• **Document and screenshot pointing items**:
◆ ◆ ◆

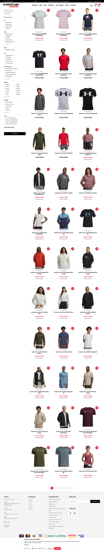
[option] (52, 1)
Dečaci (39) (8, 30)
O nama (30, 507)
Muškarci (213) (9, 34)
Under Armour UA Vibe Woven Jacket (39, 360)
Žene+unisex (9, 114)
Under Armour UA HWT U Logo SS (63, 201)
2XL (8, 92)
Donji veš (7, 22)
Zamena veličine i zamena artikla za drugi (57, 517)
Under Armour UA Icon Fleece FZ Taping (39, 440)
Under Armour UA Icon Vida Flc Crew (63, 320)
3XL (18, 98)
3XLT (7, 100)
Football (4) (8, 44)
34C (7, 96)
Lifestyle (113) (9, 48)
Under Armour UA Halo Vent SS (63, 360)
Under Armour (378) (10, 58)
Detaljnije (26, 544)
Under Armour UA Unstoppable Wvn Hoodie (63, 281)
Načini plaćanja (52, 514)
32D (7, 94)
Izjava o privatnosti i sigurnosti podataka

◆ ◆ ◆

• **Written exercise**:
Convert the items above into a Markdown table with two columns, Row and Item, giving each line its row number and skipping blank lines. Leave the pictures out of the table.

• **Correct response**:
| Row | Item |
|---|---|
| 1 | [option] (52, 1) |
| 2 | Dečaci (39) (8, 30) |
| 3 | O nama (30, 507) |
| 4 | Muškarci (213) (9, 34) |
| 5 | Under Armour UA Vibe Woven Jacket (39, 360) |
| 6 | Žene+unisex (9, 114) |
| 7 | Under Armour UA HWT U Logo SS (63, 201) |
| 8 | 2XL (8, 92) |
| 9 | Donji veš (7, 22) |
| 10 | Zamena veličine i zamena artikla za drugi (57, 517) |
| 11 | Under Armour UA Icon Fleece FZ Taping (39, 440) |
| 12 | Under Armour UA Icon Vida Flc Crew (63, 320) |
| 13 | 3XL (18, 98) |
| 14 | 3XLT (7, 100) |
| 15 | Football (4) (8, 44) |
| 16 | 34C (7, 96) |
| 17 | Lifestyle (113) (9, 48) |
| 18 | Under Armour UA Halo Vent SS (63, 360) |
| 19 | Under Armour (378) (10, 58) |
| 20 | Detaljnije (26, 544) |
| 21 | Under Armour UA Unstoppable Wvn Hoodie (63, 281) |
| 22 | Načini plaćanja (52, 514) |
| 23 | 32D (7, 94) |
| 24 | Izjava o privatnosti i sigurnosti podataka |